Ways to Eliminate Cron
In our case, we took a rather advanced approach to accomplish this task. We utilized asynchronous events with The Storehouse already, so we created a “housekeeping” event that would be fired on random requests. We could then add event listeners that would perform our periodic actions in the background.
This works really well and is still the way we operate. Since it’s all asynchronous, the user’s request isn’t affected a great deal by the added event, just the added time to queue the extra event. Our application servers handle the events like every other event, and since they’re run pretty frequently none of the tasks take too long.
This relies on a few assumptions though. First, is that your application serves enough requests to fire this event at intervals frequent enough for your needs. In our case, this event is fired about once an hour which is plenty. The second is that you have some kind of asynchronous event processing. If you do housekeeping on random requests and hold the request to complete your tasks, the user will have to wait for your tasks to complete before their request is processed.
This method is a bit simpler, but doesn’t address all the issues we laid out above.

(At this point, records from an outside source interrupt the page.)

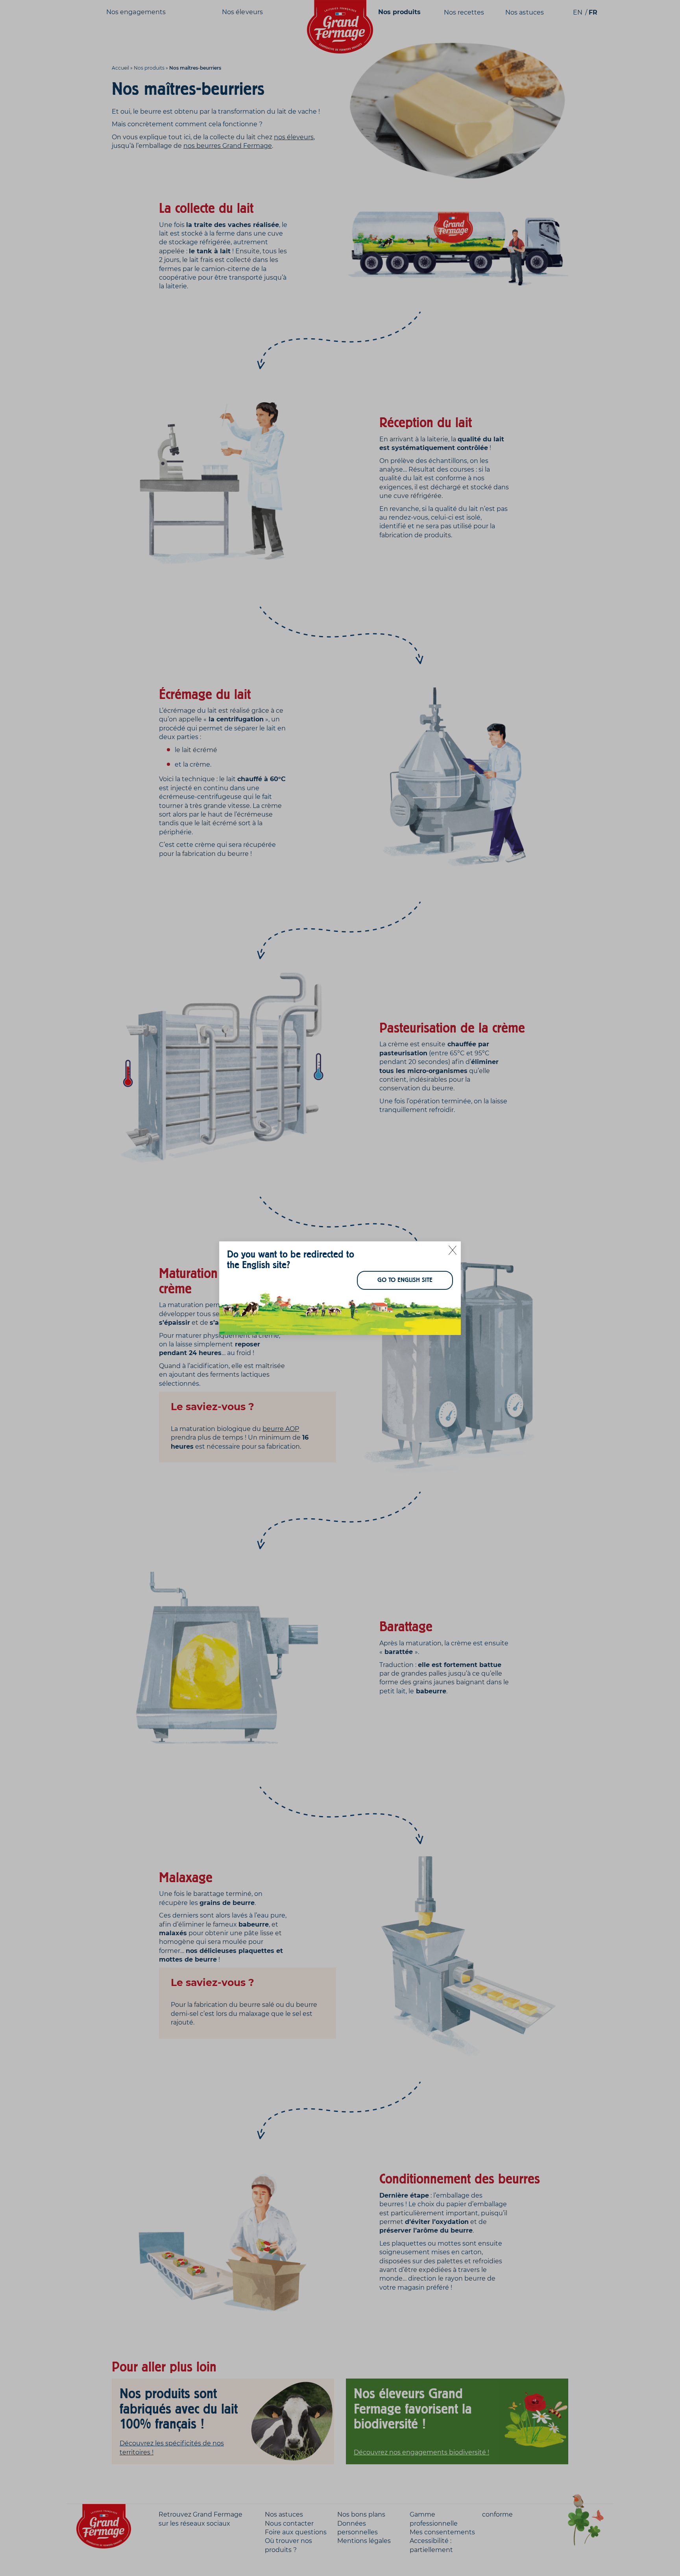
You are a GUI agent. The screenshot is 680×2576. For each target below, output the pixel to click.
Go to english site (404, 1279)
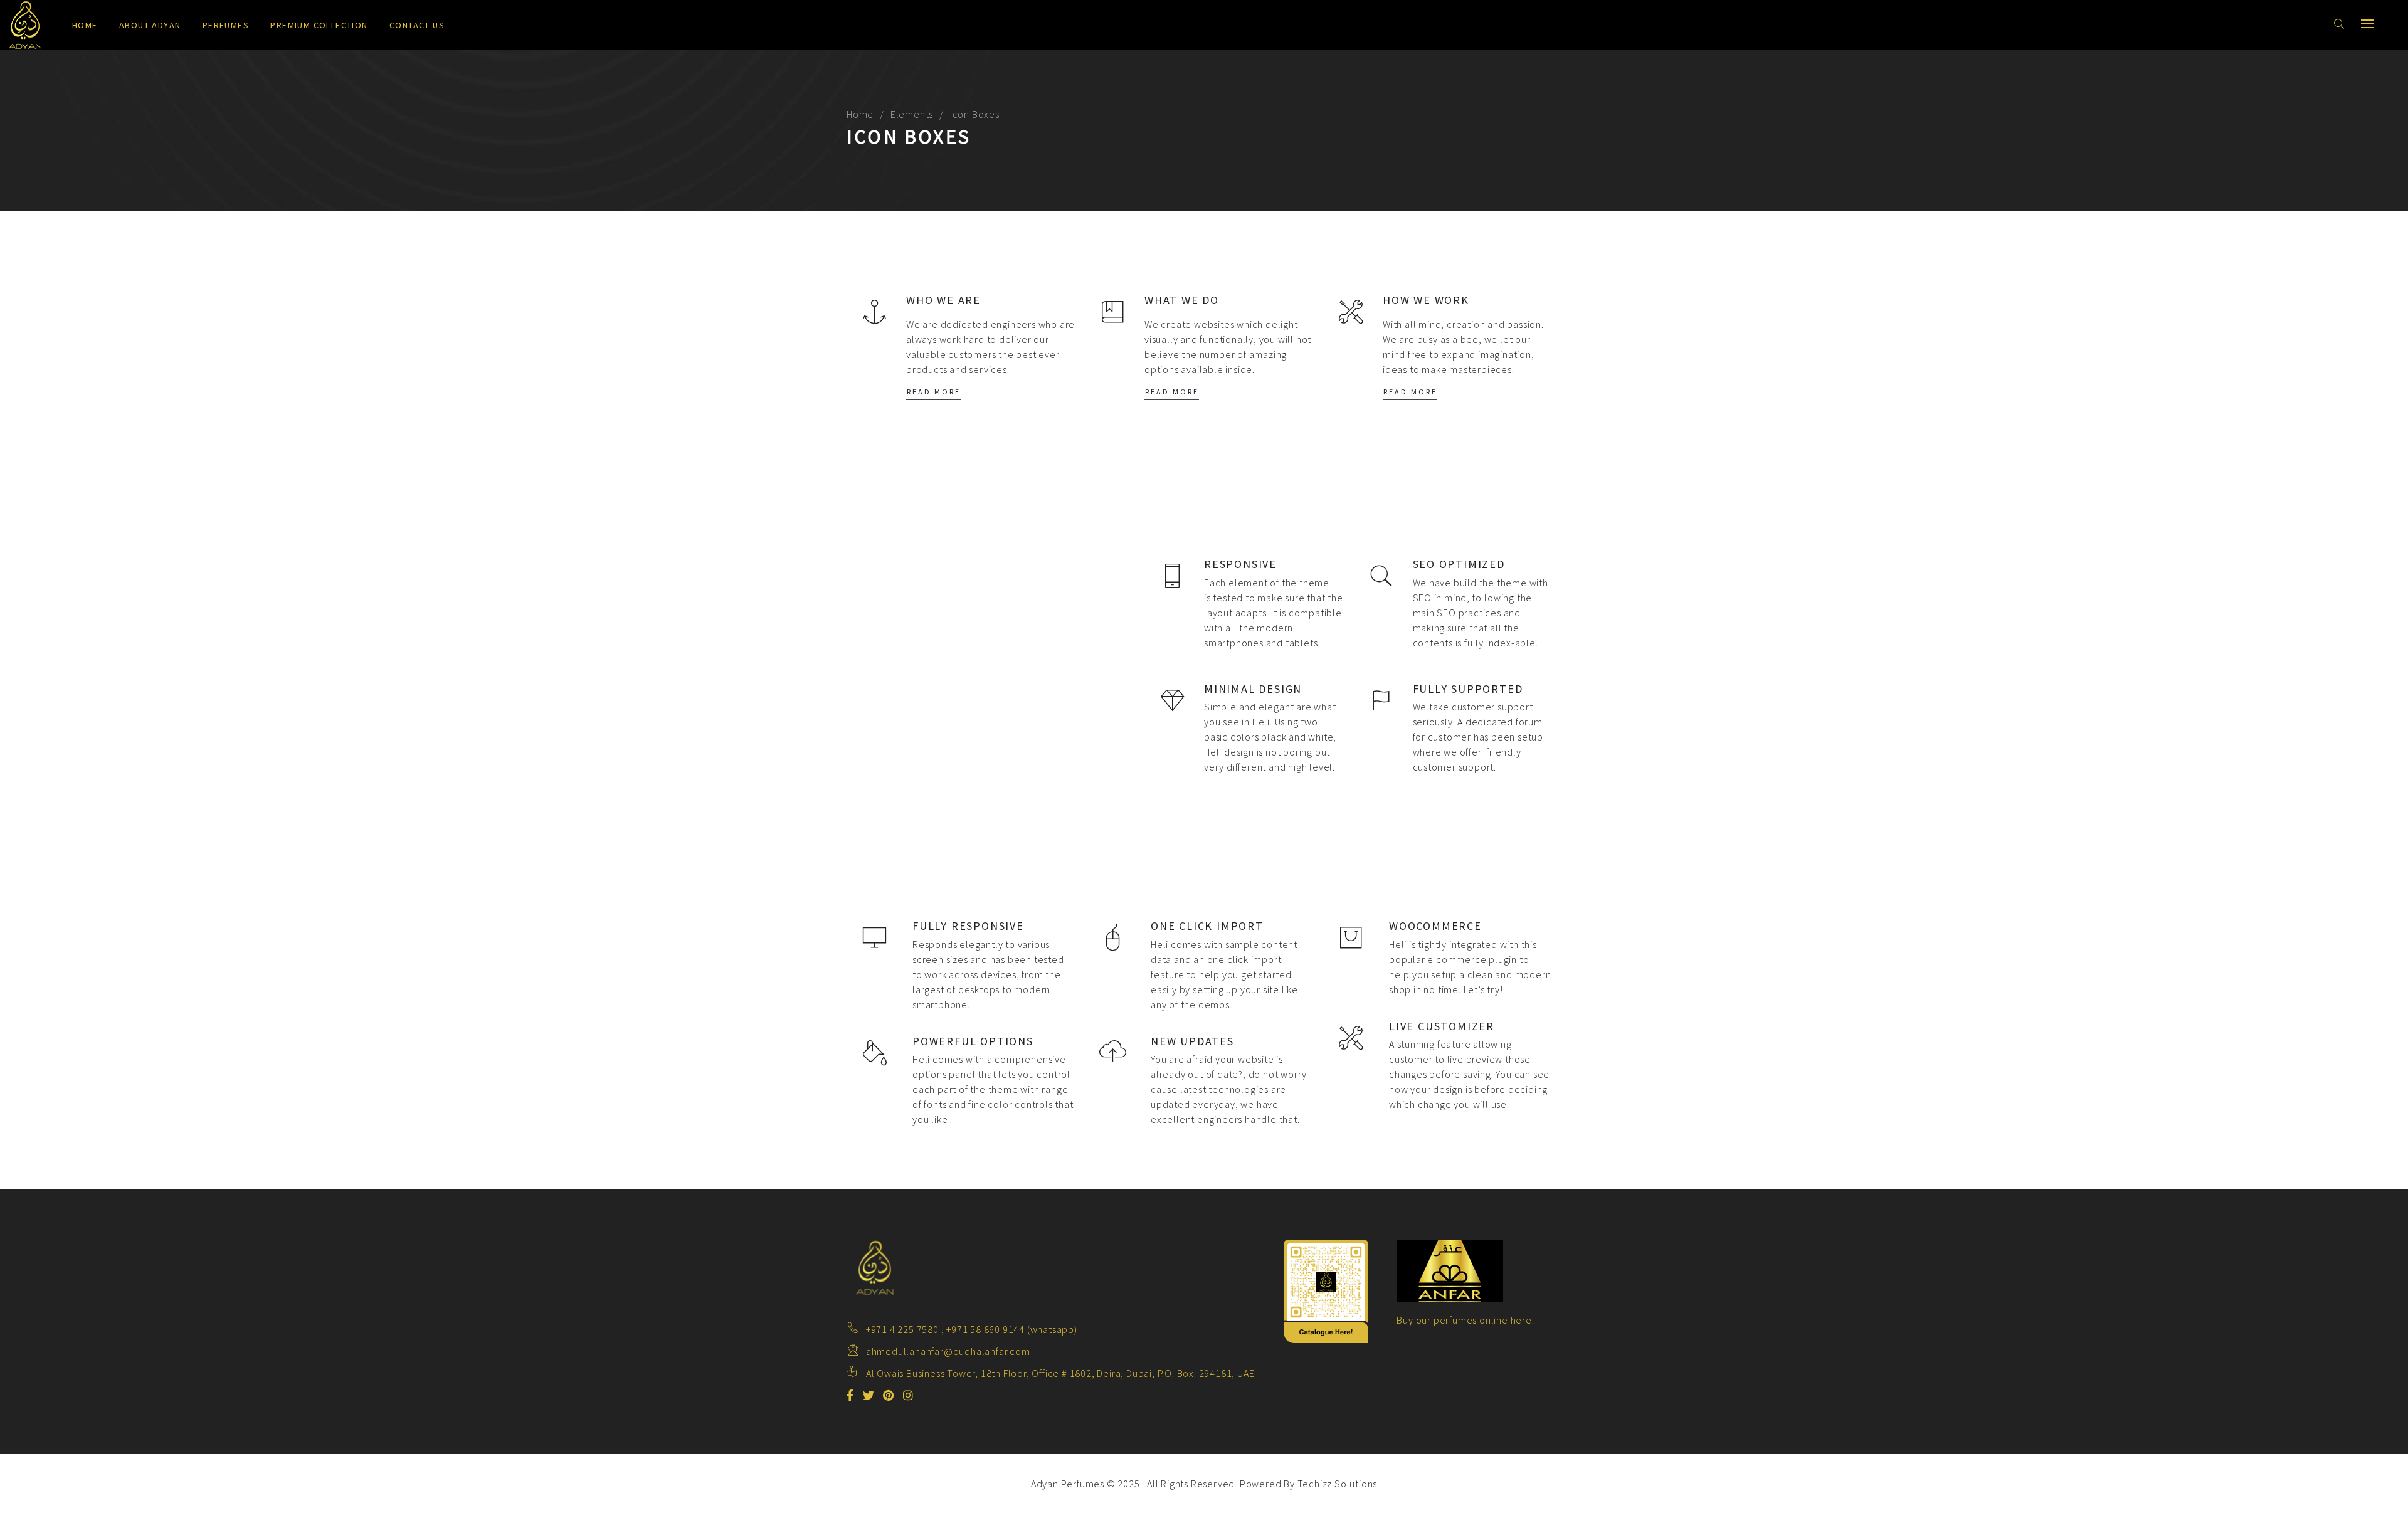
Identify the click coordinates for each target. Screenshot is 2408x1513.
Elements (911, 114)
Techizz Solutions (1337, 1483)
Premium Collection (318, 25)
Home (85, 25)
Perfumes (226, 25)
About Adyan (150, 25)
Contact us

What you can do is create a script that runs via cron at more frequent intervals than what is needed. This doesn’t “eliminate” cron, but it works around the issue of relying on cron to time your jobs. In this case your application determines when it is time to run your periodic tasks, and not cron. This way if cron acts up, your jobs aren’t doubled up.
Overall, cron is still a useful tool, I’m not trying to remove cron from our environment all-together: just remove our application’s dependency on regularly executed scripts.